Piłkarze Lecha Poznań nie rozpieszczają w tym sezonie swoich kibiców. Najpierw w sierpniu niespodziewanie odpadli w kwalifikacjach Ligi Konferencji Europy z niżej notowanym rywalem. Teraz w niedzielę w hicie ekstraklasy skompromitowali się w Szczecinie, przegrywając w fatalnym stylu z Pogonią aż 0:5. Czy posada Johna van den Broma jest zagrożona?

Piłkarze Lecha Poznań w niedzielne popołudnie bardzo zawiedli swoich kibiców. Oczywiście, można przegrać na wyjeździe z jedną z czołowych drużyn ligi - Pogonią Szczecin, ale nie w takim stylu i nie w takich rozmiarach. Poznaniacy ulegli bowiem aż 0:5 (0:2). Gole dla zwycięzców zdobyli: Fredrik Ulvestad (17.), Alexander Gorgon (33.), Vahan Bichakhchyan (39.), Kamil Grosicki (47.) oraz Mariusz Fornalczyk (93.).

Zobacz wideo W takim składzie powinna grać reprezentacja Polski Michała Probierza

Co z van den Bromem po kompromitacji Lecha Poznań w Szczecinie?

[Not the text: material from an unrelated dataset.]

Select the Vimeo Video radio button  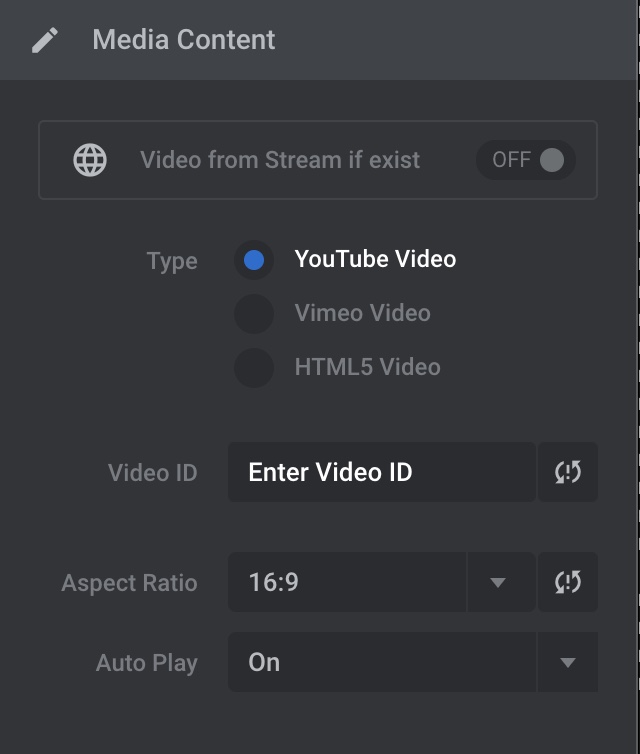coord(254,314)
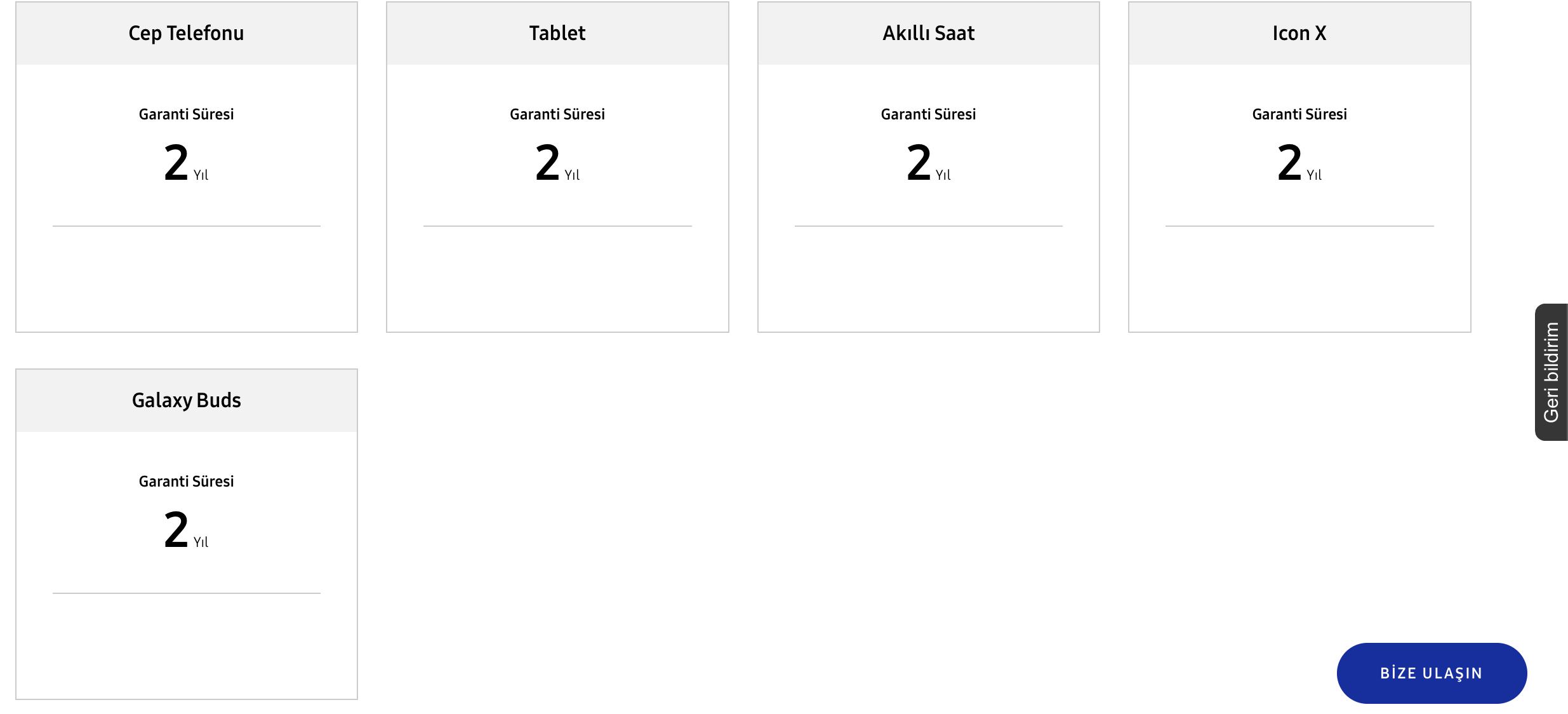This screenshot has height=714, width=1568.
Task: Click the 2 Yıl value under Galaxy Buds
Action: point(185,530)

To nie pierwsza wpadka Lecha w tym sezonie. Poznaniacy zawiedli przede wszystkim w europejskich pucharach, bo pożegnali się już w II rundzie kwalifikacji Ligi Konferencji Europy z niżej notowaną drużyną ze Słowacji - Spartakiem Trnawa (Lech wygrał u siebie 2:1, ale na wyjeździe przegrał 1:3).

Takie wyniki sprawiły, że część ekspertów domaga się zwolnienia trenera Johna van den Broma. Zdaniem Marka Wawrzynkowskiego, dziennikarza Przeglądu Sportowego pozycja 56-letniego holenderskiego szkoleniowca nie jest jednak zagrożona. 

- Porażka z Pogonią Szczecin była dla Lecha Poznań wyjątkowo dotkliwa, ale trener John van den Brom, według naszych informacji, nie musi czuć się zagrożony. Reakcja władz Lecha jest prosta: nie winią trenera za problemy drużyny - pisze "Przegląd Sportowy".

Władze Lecha doskonale zdają sobie sprawę, że zespół ma problemy kadrowe oraz z faktu, że nie wszyscy piłkarze spełniają pokładane w nich nadzieje.

 - W Poznaniu kierownictwo doskonale rozumie te problemy. Szefowie Lecha wiedzą, że większość z nich jest niezależnych od trenera. Dodatkowo ograł Raków po fantastycznym meczu. Całkowicie zdominował i zdemolował potencjalnego rywala do tytułu, a wiadomo, że dla Piotra Rutkowskiego ta wygrana była niezwykle ważna - czytamy w dzienniku.

Lech Poznań po dziewięciu kolejkach ma 17 punktów, pięć mniej od prowadzącego w lidze Śląska Wrocław, ale też jeden mecz rozegrany mniej.

Teraz poznaniacy mają trzy z rzędu spotkania przed własną publicznością. Podejmą kolejno: Puszczę Niepołomice (6 października, godz. 20.30), ŁKS Łódź (21 października, godz. 20) oraz Jagiellonię Białystok (24 października, godz. 18).